Can't use the same tool twice in a conversation
LLM essentially "lies" about performing actions it never executed
Completely breaks any stateful tool-based workflows
Forces us to disable chat memory entirely, degrading user experience

Reproduction

// First call works
"change channel 1 name to X" → Tool called ✓
// All subsequent calls fail  
"change channel 2 name to Y" → No tool call, just text response ✗

This isn't an edge case - it's the core functionality of tool calling with conversation context. Without this fix, we're forced to either:

Disable memory (poor UX)
Clear memory between each request (defeats the purpose)
Switch to another framework

Priority: Critical - This blocks any production deployment of tool-calling applications.

Comment From: sonus21

We are also facing a severe production issue in the lead capture flow. Currently, tool executions are not properly tracked, causing the same tool to be invoked repeatedly even after a successful execution.

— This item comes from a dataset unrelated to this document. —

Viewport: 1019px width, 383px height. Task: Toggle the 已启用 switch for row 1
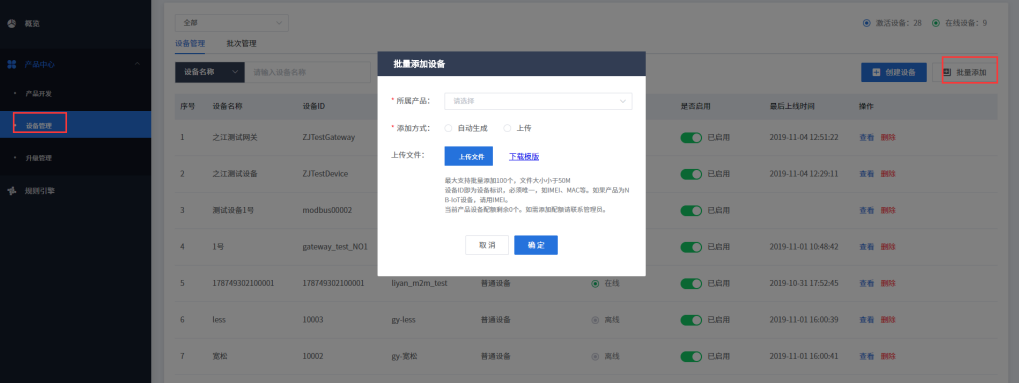(691, 138)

Impact: Simple flows like lead capture fail because create_lead is called multiple times for the same user. Tools that depend on the previous state, such as schedule_appointment, also fail because they attempt to operate on a lead that already exists, leading to errors or duplicate records.

Comment From: LiveNathan

Update on my September 9 comment:

The original issue is still valid—tool calls are not being stored in MessageWindowChatMemory. However, my assessment that this is a "critical production blocker" was incorrect.

What I discovered: Despite tool calls not being persisted in memory, multi-turn tool calling conversations work reliably in practice. I ran extensive benchmarks (9 LLM configurations, 5 iterations each, 4-6 prompt sequences) and found:

Google Gemini 2.0 Flash: 100% success rate, 85-100% accuracy
OpenAI GPT-4o-mini: 100% success rate, 64-100% accuracy
DeepSeek: 100% success rate, 46-100% accuracy

Test scenarios included: - Sequential tool calls building on previous state - Reading and modifying based on earlier tool results - 6-prompt conversations with 14+ tool operations

The issue exists, but doesn't break functionality. While tool calls aren't in the memory object (as documented), the LLMs maintain sufficient context through the conversation to make correct subsequent tool calls, or at least this is my assumption.

Resources: - Benchmark code: https://github.com/LiveNathan/cheapest-llm-tool-calling - Full results: https://open.substack.com/pub/nathanlively/p/i-benchmarked-9-llms-to-find-cheapest-for-multi-turn-tool-calling-with-spring-ai

Note: Provider choice matters—some models (like Groq Llama 3.3 70b) had reliability issues at scale, but Google/OpenAI/DeepSeek worked consistently.

Comment From: ilayaperumalg

@LiveNathan Thanks for the detailed reports and benchmarking!